**Source document**:
The poetry of faith: waiting beyond words


Fr Philip Carter offers a ministry of spirituality, with a series of meditations on some questions that we may ponder as we consider our life in God.

You will find here his reflections and questions for meditation, images, music and poetry to enrich your life’s journey.


“Love’s not love unless it’s vulnerable”

Dennis Potter, in an interview only days before his death from cancer said that “Religion has always been to me the wound, never the bandage”. Being vulnerable is meaning to carry our wound (vulnus). It is not, as popularly thought, overcoming weakness and vulnerability, but accepting that this place of “poverty of spirit” is the right place for me.

Jesus was born into a world of power struggle. He knew alienation. And in his woundedness and vulnerability he offers us intimacy – to those of us who can expose our wounds.

The most poignant of human activities is to wait. Waiting stretches us, pushes us on to our inner resources. Waiting sifts us, asks us to choose. Waiting shows us what matters, and deepens us. Waiting is the practical inner defiance which arises out of the logic of faith. To wait is often the only thing we can do with any kind of assurance. Waiting beyond words. Waiting in the silence. Waiting – alone, but not alone. Hope is not optimism. Hope hangs in there, and finds meaning in however things turn out.

**Exercise tasks**:
1) Rewrite the paragraph of the meditation on waiting that begins "The most poignant of human activities" as a short bulleted list that keeps its main points.
2) In the meditation on waiting, what did Dennis Potter say religion has always been to him?
3) Carry on with the meditation on waiting, starting after its last sentence.
The records come from a separate source.

Dataset records:

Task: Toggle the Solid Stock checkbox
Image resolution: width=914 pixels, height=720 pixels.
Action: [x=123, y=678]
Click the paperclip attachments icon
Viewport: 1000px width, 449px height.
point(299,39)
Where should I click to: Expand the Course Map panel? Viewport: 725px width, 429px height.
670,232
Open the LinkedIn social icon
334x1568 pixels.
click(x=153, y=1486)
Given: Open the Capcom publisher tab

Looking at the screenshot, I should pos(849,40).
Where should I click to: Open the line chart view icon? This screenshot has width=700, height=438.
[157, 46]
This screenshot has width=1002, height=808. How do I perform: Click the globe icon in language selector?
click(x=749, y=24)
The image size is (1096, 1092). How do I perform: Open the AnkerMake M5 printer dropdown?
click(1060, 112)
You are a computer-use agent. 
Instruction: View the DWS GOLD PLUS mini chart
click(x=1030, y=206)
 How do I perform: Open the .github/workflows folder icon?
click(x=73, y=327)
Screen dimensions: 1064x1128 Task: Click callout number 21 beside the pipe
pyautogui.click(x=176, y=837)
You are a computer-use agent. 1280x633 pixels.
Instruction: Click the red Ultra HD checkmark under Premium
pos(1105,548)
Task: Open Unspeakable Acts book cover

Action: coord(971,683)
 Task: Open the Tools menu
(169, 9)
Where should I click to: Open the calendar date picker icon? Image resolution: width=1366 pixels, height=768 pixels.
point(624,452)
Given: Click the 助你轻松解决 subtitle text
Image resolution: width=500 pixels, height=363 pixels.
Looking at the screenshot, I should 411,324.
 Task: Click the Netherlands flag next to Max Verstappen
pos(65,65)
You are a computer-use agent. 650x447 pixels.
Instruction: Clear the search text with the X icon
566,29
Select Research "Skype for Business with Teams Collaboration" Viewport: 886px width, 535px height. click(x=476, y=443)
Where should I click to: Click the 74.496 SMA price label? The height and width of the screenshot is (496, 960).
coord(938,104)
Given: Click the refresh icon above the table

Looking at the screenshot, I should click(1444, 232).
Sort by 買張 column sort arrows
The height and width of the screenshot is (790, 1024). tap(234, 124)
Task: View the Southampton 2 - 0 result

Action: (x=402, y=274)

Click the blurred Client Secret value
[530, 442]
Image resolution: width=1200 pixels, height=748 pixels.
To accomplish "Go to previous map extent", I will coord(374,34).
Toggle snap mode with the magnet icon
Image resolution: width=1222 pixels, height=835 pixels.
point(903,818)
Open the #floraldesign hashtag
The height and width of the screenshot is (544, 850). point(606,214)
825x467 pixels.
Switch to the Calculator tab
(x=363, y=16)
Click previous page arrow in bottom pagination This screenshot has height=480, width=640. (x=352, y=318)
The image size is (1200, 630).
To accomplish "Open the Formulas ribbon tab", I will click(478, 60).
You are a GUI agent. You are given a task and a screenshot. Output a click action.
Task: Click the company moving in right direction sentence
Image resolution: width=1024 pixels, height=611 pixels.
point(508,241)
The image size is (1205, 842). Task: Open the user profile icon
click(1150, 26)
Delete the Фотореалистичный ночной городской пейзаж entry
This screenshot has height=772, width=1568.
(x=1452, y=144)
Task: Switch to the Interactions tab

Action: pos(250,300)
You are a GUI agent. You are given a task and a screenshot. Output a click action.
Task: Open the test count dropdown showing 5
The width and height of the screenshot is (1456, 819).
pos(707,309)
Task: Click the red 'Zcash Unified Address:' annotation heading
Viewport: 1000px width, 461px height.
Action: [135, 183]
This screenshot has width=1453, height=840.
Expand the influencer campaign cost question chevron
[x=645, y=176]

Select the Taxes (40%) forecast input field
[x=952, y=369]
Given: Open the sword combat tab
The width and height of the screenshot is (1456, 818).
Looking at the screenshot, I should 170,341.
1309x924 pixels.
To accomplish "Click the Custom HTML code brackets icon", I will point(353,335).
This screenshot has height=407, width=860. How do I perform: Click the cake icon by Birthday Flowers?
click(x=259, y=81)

**Answers for this exercise**:
1)
- Waiting is the most poignant of human activities.
- It stretches us and pushes us onto our inner resources.
- It sifts us and asks us to choose.
- It shows us what matters and deepens us.
- It is the practical inner defiance that arises from the logic of faith.
- It is often the only thing we can do with any assurance.
- It happens beyond words and in silence, alone but not alone.
- Hope is not optimism. It hangs in there and finds meaning in however things turn out.

2) The wound, never the bandage.

3)
Image: Riki Yarbrough, Joseph

The images in this post are of paintings by Riki Yarbrough, whose work illustrated the blog post two weeks ago, The poetry of faith: let the desert bloom. This work comes from her Advent series, a set of 27 photos taken from her work through the Advent season in 2018. She says of this series,

This project began as a personal challenge. I hoped to set aside time every day during the advent season (4 weeks leading up to Christmas) to meditate on the beauty of our Messiah’s coming. Every year during this season our family walks through the lineage of Christ, as recorded in Matthew and Luke, in order to consider and remember the promise of God. But in 2018, on the first day of advent, I wanted to create as I considered the Scriptures pertaining to His coming. I pulled out a clean 24×24 canvas and began working on Day 1, the Beginning – “In the beginning, God…”  After a few hours, I wondered what it might be like to wake up every day for the next 26 days and do the same thing.

I didn’t have 27 canvases and honestly I doubted I could fully carry out the challenge. So the next day I woke up, took the very same canvas I had painted the day before and worked right on top. To cover the previous day’s work under the beauty of a new focus and set of Scriptures became both an offering and a sacrifice. I wasn’t worried about meeting someone’s expectation or coming back to rework it later. I was simply conversing with the Lord over the truth of His Word in those wonderful moments on that particular day. Every day I created upon the same canvas, but with a new layer holding the next part of the story, worked out in paint, paper, and pastel.